• Aufgabenziel:
Prüfen Sie anhand des Artikels über Kraftklub und Marteria, ob diese Aussagen zutreffen: 1. Marteria trägt einen zu „Stranger Things“ passenden Pulli. 2. Angeln hat im Alltag von Kraftklub einen festen Platz. 3. Marteria hat in der Dahme schon einmal einen Fisch gefangen. Antworten Sie je Aussage mit Ja oder Nein und belegen Sie dies mit den entscheidenden Worten des Artikels als wörtlichem Zitat.

• Ausgangsdokument:

┏━━

Titelgeschichte ME 06/2017

Kraftklub & Marteria: Die Ruhe und der Sturm


Marteria und Kraftklub gehören zu den erfolgreichsten deutschen Acts überhaupt. Beide veröffentlichen jetzt neue Platten, alle sind sie gut befreundet. Wir sind mit ihnen Spazieren gegangen, vor den Toren Berlins, dort, wo sich Haselmaus und Wildschwein Gute Nacht sagen.

Dieses enge Band merkt man allen Beteiligten von Anfang an an. Da herrscht keine Distanz, da sind keine Befindlichkeiten zu beobachten. Sechs mehr oder weniger junge Kerle freuen sich darüber, einen Nachmittag miteinander zu verbringen und dabei sogar ein bisschen Blödsinn anstellen zu dürfen. Sie streifen durch den Wald und klettern auf Bäume, die verdächtig nah am Wasser gebaut sind. Sie unterhalten sich über „Stranger Things“ – Marteria ist Fan und trägt den passenden Pulli –, über „Trainspotting 2“, über Videodrehs bei Null Grad. Über Augenlasern, über Stierkampf, Walfang, Spargel, Angeln. Letzteres ist etwas, das im Alltag von Kraftklub noch keinen festen Platz gefunden hat. Und Marteria? Hat in der Dahme, deren Wasser sich keine zwei Kilometer entfernt im Aprilwind kräuselt, schon mal einen Fisch gefangen.

┗━━

• Bereitgestellte Daten:
┏━━

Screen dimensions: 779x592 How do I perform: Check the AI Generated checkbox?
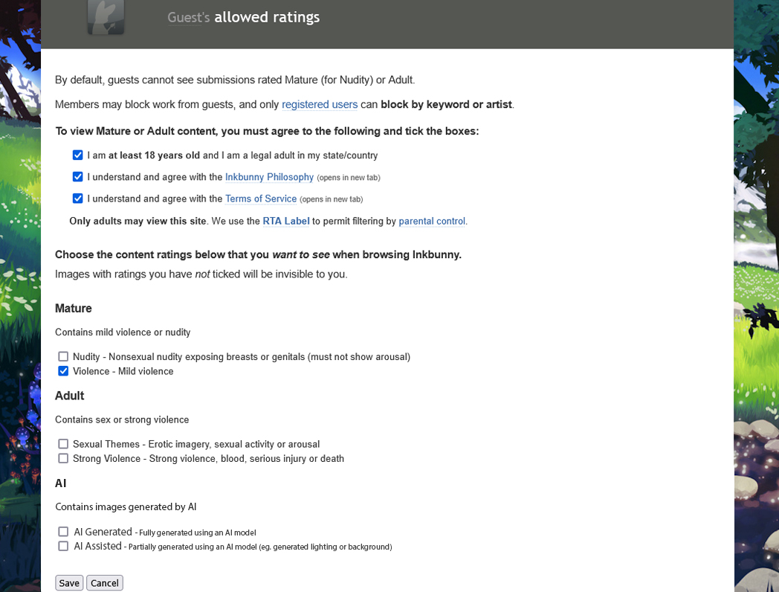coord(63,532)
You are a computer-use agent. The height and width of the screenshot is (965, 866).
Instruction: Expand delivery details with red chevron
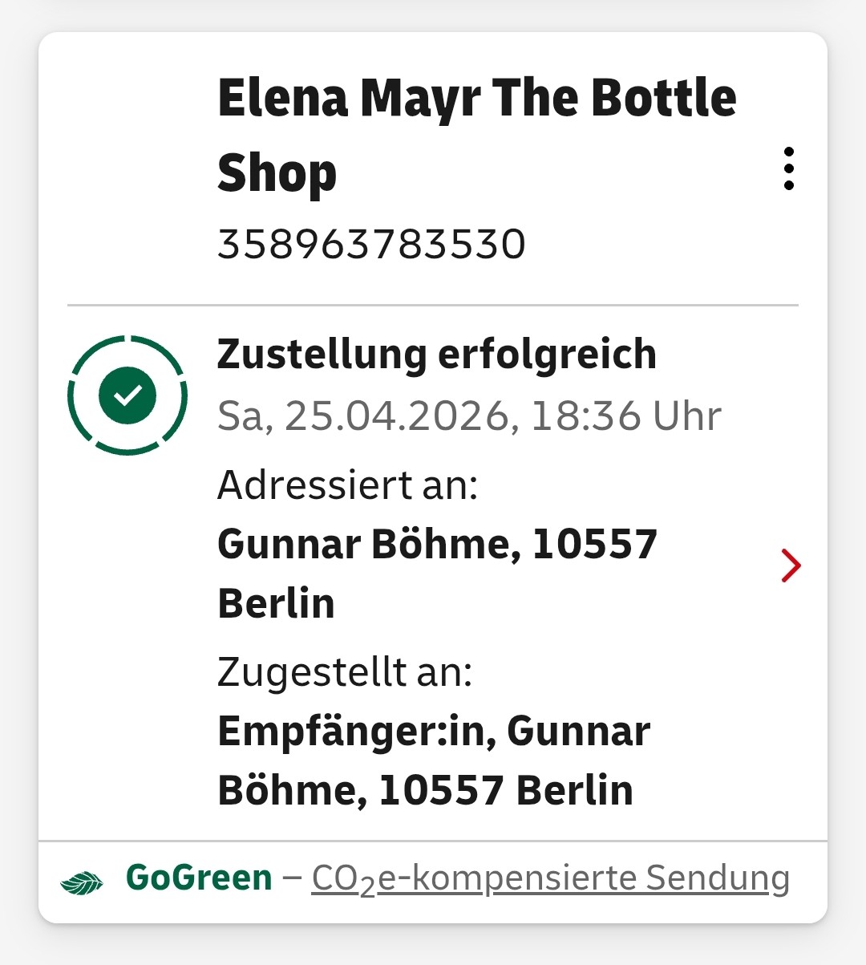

┗━━

• Lösung:
1. Ja: „Marteria ist Fan und trägt den passenden Pulli“
2. Nein: „Letzteres ist etwas, das im Alltag von Kraftklub noch keinen festen Platz gefunden hat.“
3. Ja: „Hat in der Dahme, deren Wasser sich keine zwei Kilometer entfernt im Aprilwind kräuselt, schon mal einen Fisch gefangen.“